(Saved entries)
Content starts

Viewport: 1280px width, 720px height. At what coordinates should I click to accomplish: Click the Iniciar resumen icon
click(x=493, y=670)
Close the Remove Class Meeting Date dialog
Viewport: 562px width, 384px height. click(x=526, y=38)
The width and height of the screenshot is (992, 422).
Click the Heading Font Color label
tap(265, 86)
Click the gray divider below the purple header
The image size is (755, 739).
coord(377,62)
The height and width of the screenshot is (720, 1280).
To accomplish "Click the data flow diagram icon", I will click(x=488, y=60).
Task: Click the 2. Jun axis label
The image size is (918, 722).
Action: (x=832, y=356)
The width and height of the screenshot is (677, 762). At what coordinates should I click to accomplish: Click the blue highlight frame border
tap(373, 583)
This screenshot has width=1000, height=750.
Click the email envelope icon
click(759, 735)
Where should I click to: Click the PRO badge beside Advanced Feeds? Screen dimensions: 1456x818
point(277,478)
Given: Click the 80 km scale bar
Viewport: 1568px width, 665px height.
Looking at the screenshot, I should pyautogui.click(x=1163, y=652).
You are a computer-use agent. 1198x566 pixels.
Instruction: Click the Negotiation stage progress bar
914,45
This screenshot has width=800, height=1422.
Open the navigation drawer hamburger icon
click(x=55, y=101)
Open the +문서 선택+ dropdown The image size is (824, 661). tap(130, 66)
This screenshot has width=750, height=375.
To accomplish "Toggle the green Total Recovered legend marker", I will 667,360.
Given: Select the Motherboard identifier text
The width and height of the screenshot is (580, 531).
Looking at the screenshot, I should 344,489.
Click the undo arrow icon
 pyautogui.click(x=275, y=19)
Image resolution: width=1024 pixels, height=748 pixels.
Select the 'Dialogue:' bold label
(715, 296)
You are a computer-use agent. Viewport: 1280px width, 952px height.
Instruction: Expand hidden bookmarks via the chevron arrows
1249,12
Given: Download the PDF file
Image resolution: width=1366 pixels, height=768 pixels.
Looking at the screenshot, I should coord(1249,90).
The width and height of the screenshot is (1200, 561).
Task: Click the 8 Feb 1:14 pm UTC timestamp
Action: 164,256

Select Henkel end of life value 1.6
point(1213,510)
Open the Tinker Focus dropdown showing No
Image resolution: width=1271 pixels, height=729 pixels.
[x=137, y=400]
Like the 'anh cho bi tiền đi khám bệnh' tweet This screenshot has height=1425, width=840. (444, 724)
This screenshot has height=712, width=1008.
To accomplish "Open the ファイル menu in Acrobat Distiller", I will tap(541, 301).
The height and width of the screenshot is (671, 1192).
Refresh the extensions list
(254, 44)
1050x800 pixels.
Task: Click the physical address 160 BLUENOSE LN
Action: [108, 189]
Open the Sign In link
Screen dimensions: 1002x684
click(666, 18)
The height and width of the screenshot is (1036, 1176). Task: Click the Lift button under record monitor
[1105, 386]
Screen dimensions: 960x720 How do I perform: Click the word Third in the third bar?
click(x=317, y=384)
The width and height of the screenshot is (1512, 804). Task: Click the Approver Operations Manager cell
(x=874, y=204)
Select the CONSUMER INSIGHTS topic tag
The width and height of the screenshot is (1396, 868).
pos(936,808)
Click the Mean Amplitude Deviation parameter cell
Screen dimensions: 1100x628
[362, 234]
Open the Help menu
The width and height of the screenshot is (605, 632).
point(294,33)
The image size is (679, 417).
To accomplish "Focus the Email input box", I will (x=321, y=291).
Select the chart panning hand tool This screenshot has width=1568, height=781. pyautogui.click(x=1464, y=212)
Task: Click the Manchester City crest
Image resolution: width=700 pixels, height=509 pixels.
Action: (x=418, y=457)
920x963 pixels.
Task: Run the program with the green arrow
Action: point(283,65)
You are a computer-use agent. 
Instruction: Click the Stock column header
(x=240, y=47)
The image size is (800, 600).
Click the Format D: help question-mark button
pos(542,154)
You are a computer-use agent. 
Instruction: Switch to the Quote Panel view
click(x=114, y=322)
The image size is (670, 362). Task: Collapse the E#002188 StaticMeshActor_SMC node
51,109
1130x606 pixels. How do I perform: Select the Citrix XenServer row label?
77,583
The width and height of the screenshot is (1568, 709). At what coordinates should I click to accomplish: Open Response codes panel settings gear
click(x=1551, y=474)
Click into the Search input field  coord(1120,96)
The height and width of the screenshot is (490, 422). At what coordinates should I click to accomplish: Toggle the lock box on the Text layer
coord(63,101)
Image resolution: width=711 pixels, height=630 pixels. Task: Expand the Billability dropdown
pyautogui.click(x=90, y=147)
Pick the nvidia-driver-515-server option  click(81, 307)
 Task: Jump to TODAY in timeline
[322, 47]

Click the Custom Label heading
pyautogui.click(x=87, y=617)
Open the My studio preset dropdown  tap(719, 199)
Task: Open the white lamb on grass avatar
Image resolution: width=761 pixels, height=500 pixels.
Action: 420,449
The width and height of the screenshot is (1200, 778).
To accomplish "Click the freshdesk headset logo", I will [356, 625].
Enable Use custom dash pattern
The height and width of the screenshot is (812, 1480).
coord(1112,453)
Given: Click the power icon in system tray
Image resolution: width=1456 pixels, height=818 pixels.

Content ends

DIRECTIONS FOR THIS TASK:
The lines to copy are those in the records above containing the word "agent".

EXERCISE RESPONSE:
You are a computer-use agent. 1198x566 pixels.
You are a computer-use agent. Viewport: 1280px width, 952px height.
You are a computer-use agent. 
You are a computer-use agent. 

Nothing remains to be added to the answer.